REPORT on the 1995 floods in south Galway says the risk of flooding was not "adequately assessed" in selecting sites for newhouses in the area.
A home relocation scheme for victims of the floods has so far cost the State £300,000 under legislation enacted earlier this year.
Property values have slumped by over £7 million, accounting for the lion's share of the estimated £10 million cost of the floods.
Meanwhile, Fianna Fail senator Mr Frank Fahey has accused political opponents of trying to smear him over a link with a building firm in the area. Mr Fahey was a director of Lally Construction, which built a number of houses on low lying ground near Gort during the 1980s. Some of the houses were flooded in 1995.
The report on the floods was drawn up by consultants engaged by the Office of Public Works to carry out a comprehensive study of the area. A detailed analysis of the results is not expected until next year.
It says more than half of 42 houses flooded in 1995 were built since 1970. Their comparatively young age "suggests that the risk of flooding may not have been adequately assessed by reference to historical data - if such data were available - when selecting sites for the houses in question", it says.
According to the OPW, seven of the most affected families have been paid a total of £300,000 under a relocation scheme. Six other claims were refused, while a further six have yet to be decided. The Red Cross has also given humanitarian aid to flood victims from a £260,000 European Commission fund.
Four of the worst affected houses, including two by Lally Construction, were built in a hollow in the townland of Glenbrack, between Coole Park and the Galway Gort road. The houses are surrounded by higher land on three sides. Land on the fourth side is marked "liable to flooding" on large scale maps for the area.
Mr Fahey said a returned emigrant who has since died, Mr John Joe Walsh, bought the land at Glenbrack and sought planning permission for the houses.
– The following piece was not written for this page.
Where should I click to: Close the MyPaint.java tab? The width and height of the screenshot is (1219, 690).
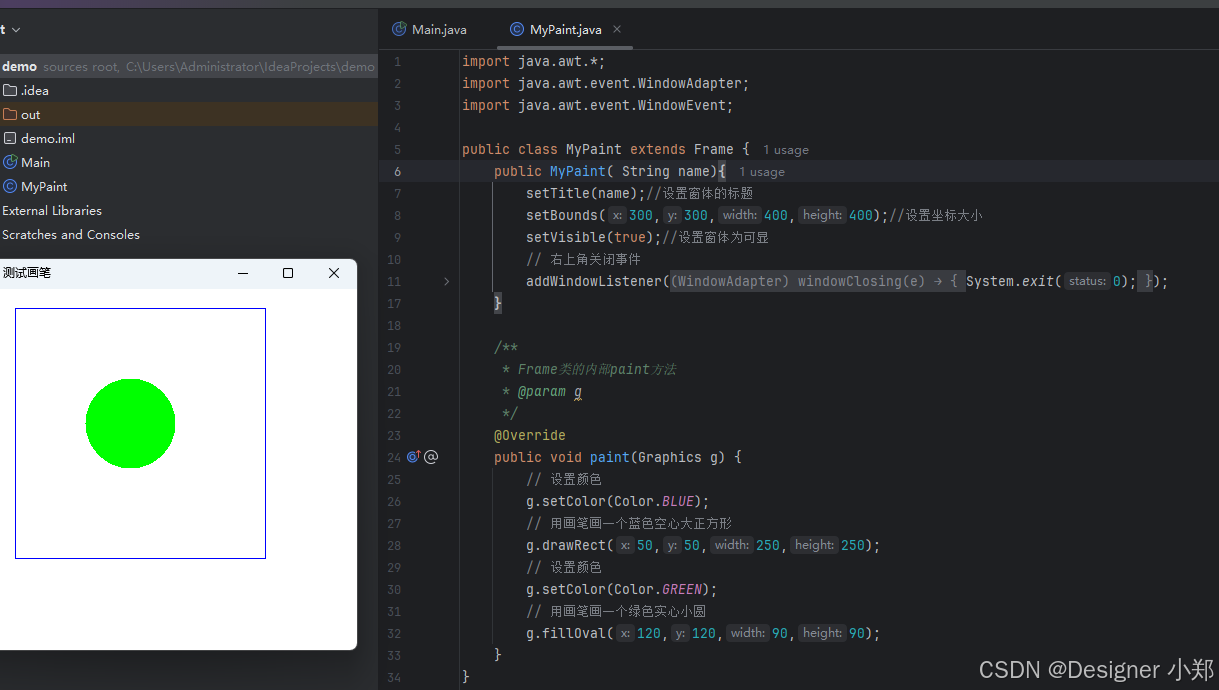tap(617, 29)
Lally Construction was one of several companies contracted to build houses in a number of areas, including Glenbrack.
The company had no involvement in the planning process and was simply contracted to build houses on sites where planning permission had already been secured.
Mr Fahey said a political opponent had attempted to smear him by suggesting the planning permissions were granted under Section 4 motions to Galway County Council and that he had a role in matter - as a local councillor.
"That is totally untrue - the man got the planning permission himself in the normal way," he said.
Three of the houses in Glenbrack have been demolished and the fourth is due to be demolished in the near future, under the terms of the relocation scheme. One of those relocated to higher ground nearby, Mr Gerry Coyne, said planning permission for the houses should never have been granted.
HE bought his partially built house in 1989 and moved in with his family when it was finished that November. "Four months later, six inches of water came into it. Every February since then we worried about the floods. All the area is so low we used to be marooned."
Although he accepted the houses were built in good faith, Mr Coyne said he felt "sore" at the local authority. "The houses down here should never have been built at all," he said.
"It's only when it happened to us [in 1990] that people said, `Why did you buy a house down there?' And I said, `Why?' And they said, `Sure, that's a flooded area.'"
"No one ever told me, because I was only a blow in to Go.... that was the first we heard of it. Everyone in town knew it was a flooded area but us."
A spokesman for Galway County Council said the council had no role in assessing potential flood risks before granting planning permission for houses. "If a person wants to build on a site that is liable to flooding, that's their decision," he said. "It's up to the purchaser to check these things out."